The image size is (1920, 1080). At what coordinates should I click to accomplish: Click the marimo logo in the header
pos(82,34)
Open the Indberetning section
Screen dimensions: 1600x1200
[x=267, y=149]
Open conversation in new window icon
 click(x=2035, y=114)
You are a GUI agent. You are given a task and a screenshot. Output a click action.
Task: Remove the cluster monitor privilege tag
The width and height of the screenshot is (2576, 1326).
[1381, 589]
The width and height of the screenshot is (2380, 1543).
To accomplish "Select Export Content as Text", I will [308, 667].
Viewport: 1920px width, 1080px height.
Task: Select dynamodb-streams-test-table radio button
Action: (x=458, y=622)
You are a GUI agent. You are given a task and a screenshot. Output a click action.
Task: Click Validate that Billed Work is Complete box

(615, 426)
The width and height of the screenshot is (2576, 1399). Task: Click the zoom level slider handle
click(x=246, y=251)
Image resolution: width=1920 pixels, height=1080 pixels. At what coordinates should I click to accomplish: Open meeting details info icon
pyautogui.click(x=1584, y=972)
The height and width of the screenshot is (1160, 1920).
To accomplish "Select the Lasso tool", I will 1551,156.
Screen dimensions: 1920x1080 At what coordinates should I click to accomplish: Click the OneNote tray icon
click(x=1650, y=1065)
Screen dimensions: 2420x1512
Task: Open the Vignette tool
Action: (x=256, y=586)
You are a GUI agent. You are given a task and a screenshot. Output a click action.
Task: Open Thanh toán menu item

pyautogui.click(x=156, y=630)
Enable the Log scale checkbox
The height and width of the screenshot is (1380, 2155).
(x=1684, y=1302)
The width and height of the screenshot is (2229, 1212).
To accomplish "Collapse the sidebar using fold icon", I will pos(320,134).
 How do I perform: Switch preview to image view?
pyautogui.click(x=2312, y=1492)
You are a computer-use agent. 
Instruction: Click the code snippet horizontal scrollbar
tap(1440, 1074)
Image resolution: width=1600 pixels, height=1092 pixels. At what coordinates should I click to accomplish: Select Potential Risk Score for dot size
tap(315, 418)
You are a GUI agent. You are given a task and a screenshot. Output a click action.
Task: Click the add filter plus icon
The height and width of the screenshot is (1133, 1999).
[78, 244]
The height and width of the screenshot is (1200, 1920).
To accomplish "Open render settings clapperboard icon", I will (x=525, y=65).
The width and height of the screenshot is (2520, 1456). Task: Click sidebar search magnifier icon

> [PROBLEM REQUIREMENTS] Every line of the material must be returned exactly as it appears.

> [ANSWER BOX]
The image size is (1920, 1080). At what coordinates should I click to accomplish: Click the marimo logo in the header
pos(82,34)
Open the Indberetning section
Screen dimensions: 1600x1200
[x=267, y=149]
Open conversation in new window icon
 click(x=2035, y=114)
You are a GUI agent. You are given a task and a screenshot. Output a click action.
Task: Remove the cluster monitor privilege tag
The width and height of the screenshot is (2576, 1326).
[1381, 589]
The width and height of the screenshot is (2380, 1543).
To accomplish "Select Export Content as Text", I will [308, 667].
Viewport: 1920px width, 1080px height.
Task: Select dynamodb-streams-test-table radio button
Action: (x=458, y=622)
You are a GUI agent. You are given a task and a screenshot. Output a click action.
Task: Click Validate that Billed Work is Complete box

(615, 426)
The width and height of the screenshot is (2576, 1399). Task: Click the zoom level slider handle
click(x=246, y=251)
Image resolution: width=1920 pixels, height=1080 pixels. At what coordinates should I click to accomplish: Open meeting details info icon
pyautogui.click(x=1584, y=972)
The height and width of the screenshot is (1160, 1920).
To accomplish "Select the Lasso tool", I will 1551,156.
Screen dimensions: 1920x1080 At what coordinates should I click to accomplish: Click the OneNote tray icon
click(x=1650, y=1065)
Screen dimensions: 2420x1512
Task: Open the Vignette tool
Action: (x=256, y=586)
You are a GUI agent. You are given a task and a screenshot. Output a click action.
Task: Open Thanh toán menu item

pyautogui.click(x=156, y=630)
Enable the Log scale checkbox
The height and width of the screenshot is (1380, 2155).
(x=1684, y=1302)
The width and height of the screenshot is (2229, 1212).
To accomplish "Collapse the sidebar using fold icon", I will pos(320,134).
 How do I perform: Switch preview to image view?
pyautogui.click(x=2312, y=1492)
You are a computer-use agent. 
Instruction: Click the code snippet horizontal scrollbar
tap(1440, 1074)
Image resolution: width=1600 pixels, height=1092 pixels. At what coordinates should I click to accomplish: Select Potential Risk Score for dot size
tap(315, 418)
You are a GUI agent. You are given a task and a screenshot. Output a click action.
Task: Click the add filter plus icon
The height and width of the screenshot is (1133, 1999).
[78, 244]
The height and width of the screenshot is (1200, 1920).
To accomplish "Open render settings clapperboard icon", I will (x=525, y=65).
The width and height of the screenshot is (2520, 1456). Task: Click sidebar search magnifier icon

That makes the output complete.